News / Internasional
Jum'at, 24 April 2026 | 14:01 WIB
Tentara Israel (ist)
Baca 10 detik
  • Tentara Israel dilaporkan melakukan penjarahan besar-besaran terhadap properti warga sipil di Lebanon selatan.

  • Komandan militer Israel diduga membiarkan aksi pencurian barang berharga tanpa memberikan sanksi tegas.

  • Lemahnya penegakan hukum di perbatasan memfasilitasi normalisasi penjarahan oleh personel militer Israel.

Penghapusan pos pemeriksaan di titik keluar Lebanon selatan ditengarai menjadi penyebab utama barang jarahan lolos ke Israel.

Ketidaktegasan aturan membuat para tentara merasa memiliki kekebalan hukum saat merampas hak milik penduduk Lebanon.

“Ketika tidak ada hukuman, pesannya jelas,” tegas seorang tentara mengenai situasi yang terjadi di lapangan.

Militer Israel mengklaim telah melarang keras aksi tersebut dan akan mengambil langkah hukum jika diperlukan.

Namun, fakta di lapangan menunjukkan pemeriksaan polisi militer di perbatasan sering kali tidak berfungsi sebagaimana mestinya.

Selain penjarahan, pasukan Israel juga dituduh melakukan penghancuran infrastruktur sipil secara sengaja di berbagai wilayah.

Aksi memasak di dalam rumah warga yang ditinggalkan menjadi bukti pelecehan terhadap ruang privat pengungsi Lebanon.

Sejak awal Maret, eskalasi perang besar-besaran telah mendorong invasi darat Israel semakin jauh ke pedalaman.

Meski ada kesepakatan gencatan senjata, penghancuran pemukiman dan pemboman terus berlangsung secara sporadis di zona konflik.
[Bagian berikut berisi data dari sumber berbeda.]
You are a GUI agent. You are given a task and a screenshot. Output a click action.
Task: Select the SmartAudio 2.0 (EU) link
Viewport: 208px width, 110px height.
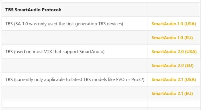(x=172, y=66)
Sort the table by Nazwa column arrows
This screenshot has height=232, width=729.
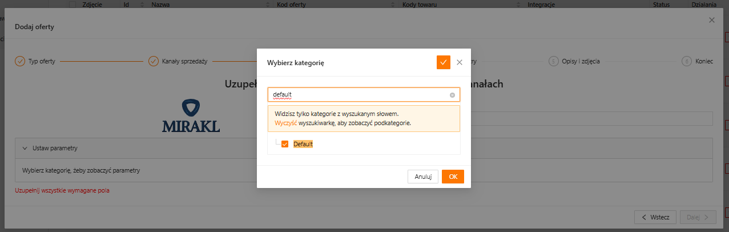[268, 5]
Baca Juga: PM Lebanon Sebut Israel Lakukan Kejahatan Perang Usai Serangan Udara Tewaskan Jurnalis Al Akhbar

Zona penyangga yang dibentuk Israel sejauh 10 kilometer kini menghalangi akses warga sipil kembali ke desa mereka.

Konflik antara Israel dan Lebanon mengalami eskalasi hebat sejak Oktober 2023, yang berujung pada invasi darat di wilayah selatan.

Selain pertempuran fisik dengan kelompok Hizbullah, laporan mengenai kejahatan perang termasuk penjarahan dan penghancuran properti sipil terus meningkat.

Investigasi oleh media Haaretz memperkuat dugaan bahwa militer Israel gagal mengendalikan perilaku prajuritnya di wilayah pendudukan.